I'm wondering how I didn't end up with a set of these already.

When you wear down a thread, these are great to have:

https://www.mcmaster.com/#key-locking-threaded-inserts/=156pgee







http://web.tdh-marketing.com/~northwestern/insrt_thrd.htm


----------



## Ed ke6bnl (Nov 26, 2016)

I have used those in the past, I usually by them when I need them could not stock all that I would need. but I do stock many of the 8/32 to 3/8 sheet metal type and have a toool for all of them.


----------



## Heckle and Jeckle (Nov 26, 2016)

Heli-coil inserts are another type, have a long history with them, time tested good product.

greg


----------



## woodtickgreg (Nov 26, 2016)

Nels said:


> I'm wondering how I didn't end up with a set of these already.
> 
> When you wear down a thread, these are great to have:
> 
> ...


I have used these and they are great!


----------



## Terrywerm (Nov 26, 2016)

I have used them quite a bit.
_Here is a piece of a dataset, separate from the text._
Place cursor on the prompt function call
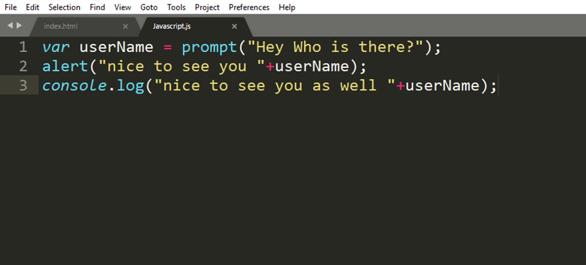Screen dimensions: 586x265 (x=209, y=47)
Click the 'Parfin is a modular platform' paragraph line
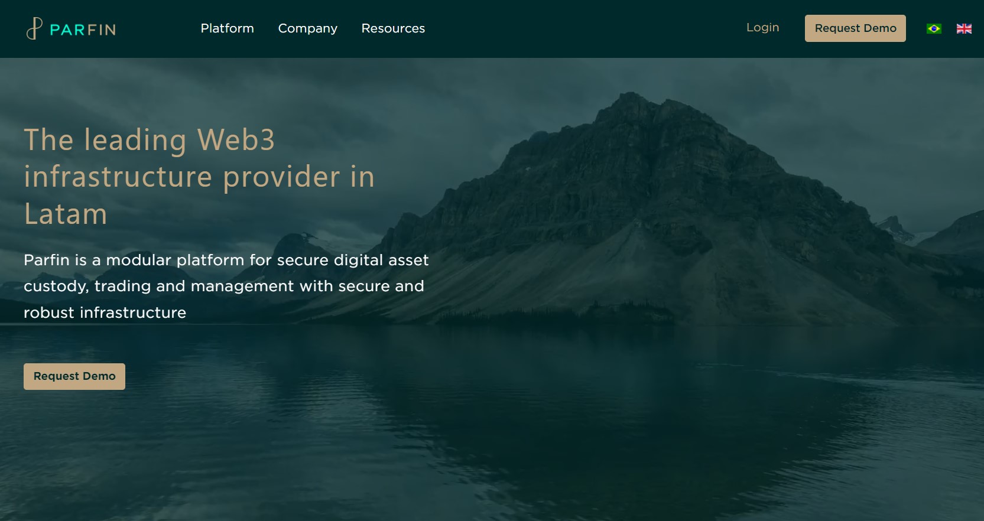984x521 pixels. pos(226,260)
There are a couple of different styles, but the key locking ones are the most secure. There are others available that have thread locking compound on them and have two little slots on the top. Drill and tap the hole, then turn the insert in with a standard screwdriver, or you can use a bolt and a locknut.


----------



## Terrywerm (Nov 26, 2016)

Off topic, but why does this thread appear in a different format from what we normally see??


----------



## woodtickgreg (Nov 26, 2016)

terrywerm said:


> Off topic, but why does this thread appear in a different format from what we normally see??


I wondered that too.


----------



## wawoodman (Nov 26, 2016)

woodtickgreg said:


> I wondered that too.



OK, so it's not just me!

I've used the helicoils with great success.


----------



## woodtickgreg (Nov 26, 2016)

Helicoils are ok and they have their uses, but these inserts with the locking tabs are the bomb!


----------



## TOOLMASTER (Nov 27, 2016)

woodtickgreg said:


> I wondered that too.




x4


----------



## Billh50 (Nov 27, 2016)

I have used the type shown in the past and they work real well for applications where there could be a chance of the bolt seizing slightly. The 4 pins keep the insert from turning when applying torque to remove a bolt. I now use heli-coils as I have a full set of taps and insert tools as well as a lot of inserts that a friend gave me.


----------



## Terrywerm (Nov 27, 2016)

Helicoils are good also, but a full set of taps for them can get expensive. The nice thing about the locking inserts is that all you really need is standard taps to prep the hole for them. BUT Helicoils definitely are the winner when there is a limited amount of material available to work with.


----------



## royesses (Nov 27, 2016)

When I worked for caterpillar the Keenserts as Nels shows were standard thread repair inserts. They are very strong but quite large in diameter. For aftercooler boxes and front covers,etc. the standard Heli-coils were the only ones that would work. I lucked out at Harbor freight one day, found both SAE and metric master thread repair kits at a parking lot sale stuffed under the back of a table. No price listed. I asked the manager and he said how about $20.00 each. I swooped them up at supersonic speed. They use standard heli-coil inserts and have the drills, taps, installation tools and thread inserts. They are excellent quality. I have used them many times.
	

		
			
		

		
	



	

		
			
		

		
	
 One time I can say that HF has a quality tool at a bargain basement price.
They are also sold at many places on the internet for quit a bit more.


----------